When measuring gains, you've fallen prey to the error of not accounting for offsets. Your 4 individual measurements are OK (well, not really, but keep reading) but your conclusions are wrong. Instead of computing gain from individual input/output combinations, compare separate readings. So, for instance, between the first and last readings, the input changes by (9.6 - 2.1) mV, or 7.5 mV. For the same measurements, the output changes by (3.09 - .578) volts, or 2.512 volts. So the gain is 2.512 / .0075, or 324. Your nominal gain is 1 + (357/1.033), or 346.6.
Is this a problem? Probably not. If you have the manual for your multimeter, take a look at the accuracy section, and pay attention. The first thing you'll see is, for voltage measurements, a number such as 0.1% +/- 1 digit. Since your input measurements were all taken at the same range, you can assume the scale factor remains constant, but the 1-digit uncertainty remains. This means that 9.6 mV could be 9.5 or 9.7, and the 2.1 could be 2.0 or 2.1. As a result, your input difference could be anywhere in the range of 7.3 to 7.7 mV.

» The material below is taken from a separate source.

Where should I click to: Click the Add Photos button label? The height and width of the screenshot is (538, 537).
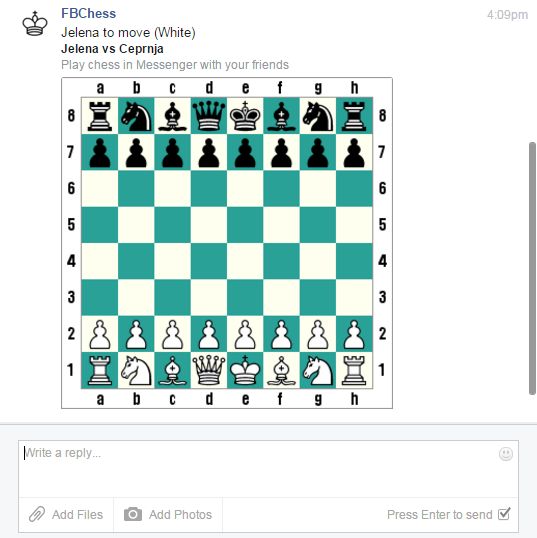180,515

The output readings are worse. The change in resolution (from x.xx to .xxx) suggests that the meter has internally changed ranges. In doing so, the scale factors have changed. The two readings will have an accuracy which is different between them. This is (or should be) part of the manual. Let's assume that the scale factors are good to 0.1%. Additionally, the fixed 3 digits means that the 3.09 volt measurement could vary by 10 mV, and you'd never know it. And the 1-digit uncertainty remains. So take it in order. 3.09 could be 3.08 to 3.10. In turn, this could be a range of 3.075 to 3.105 when you fill in the missing digit. Finally, multiplying by the scale factor of 1 +/- .001 gives a range of 3.072 to 3.109.
Combining the two, the actual gain could be anywhere in the range of (3.075 - .577)/ .0077) to (3.109 - .576) / .0073), or 324 to 345.

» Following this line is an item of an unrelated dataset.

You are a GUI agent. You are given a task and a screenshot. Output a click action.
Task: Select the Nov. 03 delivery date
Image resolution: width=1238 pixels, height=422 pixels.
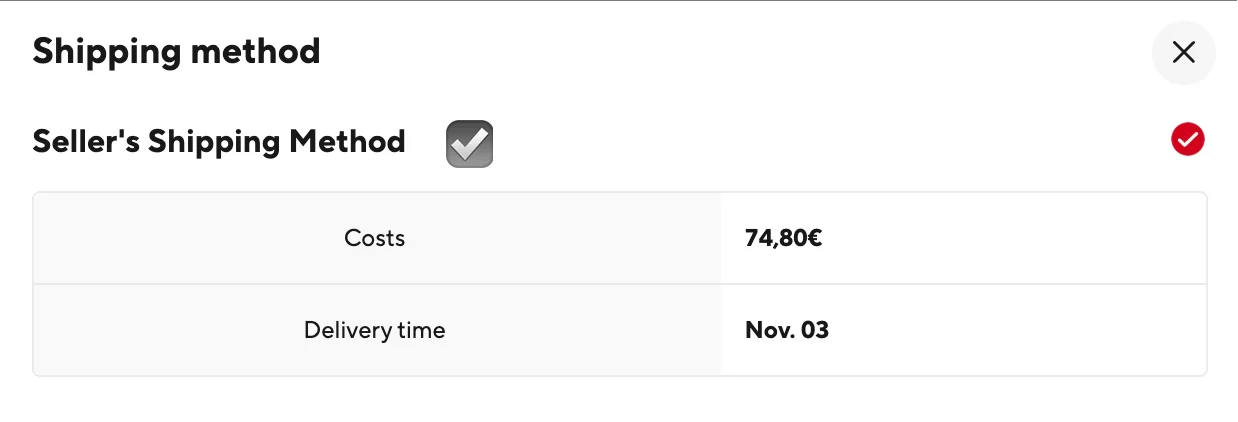[787, 330]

Aha! you cry. 345 is still too low! Yup. Now we come to your resistance measurements. You're using a 3 1/2 digit meter, and as with the voltage measurements, it's working on different scales for the two values. In each case, the measurement references an internal resistor, and the resistors are not perfectly accurate. In your case, let's be charitable and assume 0.5% accuracy. Then your 1.033 k could be in the range of 1.028 k to 1.038 k, while the 357 k could be in the range of 355.2 k to 358.8 k. Plugging these in gives a predicted gain in the range of 343 to 350.
Your measured gain range (324 to 346.6) overlaps your predicted range (343 to 350). There is no reason to think that your circuit is behaving other than expected. Actually, I've used what I consider quite conservative assumptions about voltage and resistance accuracy, particularly the resistance accuracy. For a cheap DMM, I would not be surprised if the numbers are worse, and the ranges shown above are larger.